In the area of critical care, how to utilize limited manpower and conduct effective multidisciplinary collaboration for patient safety and early recovery presents a challenge. To support patient-centered care, it is important for nurses to be able to take active leadership. Nurses are expected to play a coordinating role in showing leadership ability and leveraging the strengths of team members. Finally, APNs in Japan must improve their capabilities not only to play an active role at the individual level but also to play an influential role at the organizational level.
Limitations of Research and Future Challenges
This observational study used a questionnaire and is thus limited by the analysis of the current state of leadership ability and interdisciplinary cooperation.
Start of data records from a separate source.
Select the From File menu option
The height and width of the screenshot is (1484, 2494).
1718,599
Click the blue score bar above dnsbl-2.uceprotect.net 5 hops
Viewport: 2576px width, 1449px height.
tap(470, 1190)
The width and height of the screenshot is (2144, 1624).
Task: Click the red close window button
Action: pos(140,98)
Therefore, surveys that include evaluations by others and observational studies on this issue should be conducted in the future.
Conclusions
The results suggest that a relationship exists between the leadership ability of ICU nurses and the degree of interdisciplinary collaboration in ICU and that this relationship is more significant with regard to APNs. Moreover, the leadership ability of nurses was found to be associated positively with the level of interdisciplinary collaboration. Thus, improving leadership ability in nurses may promote interdisciplinary collaboration, and all nurses should enhance their knowledge and skills to enhance their leadership ability. In addition, examining and implementing educational methods, including the improvement of coordination ability (mainly by APNs), should be considered. It is recommended that the manpower allocation of APNs in ICUs should be assessed in the future to promote the nursing care ability of non-APNs.
Acknowledgments
I am deeply indebted to the physicians, clinical engineers, and nurses working in the intensive care units for their cooperation on this study.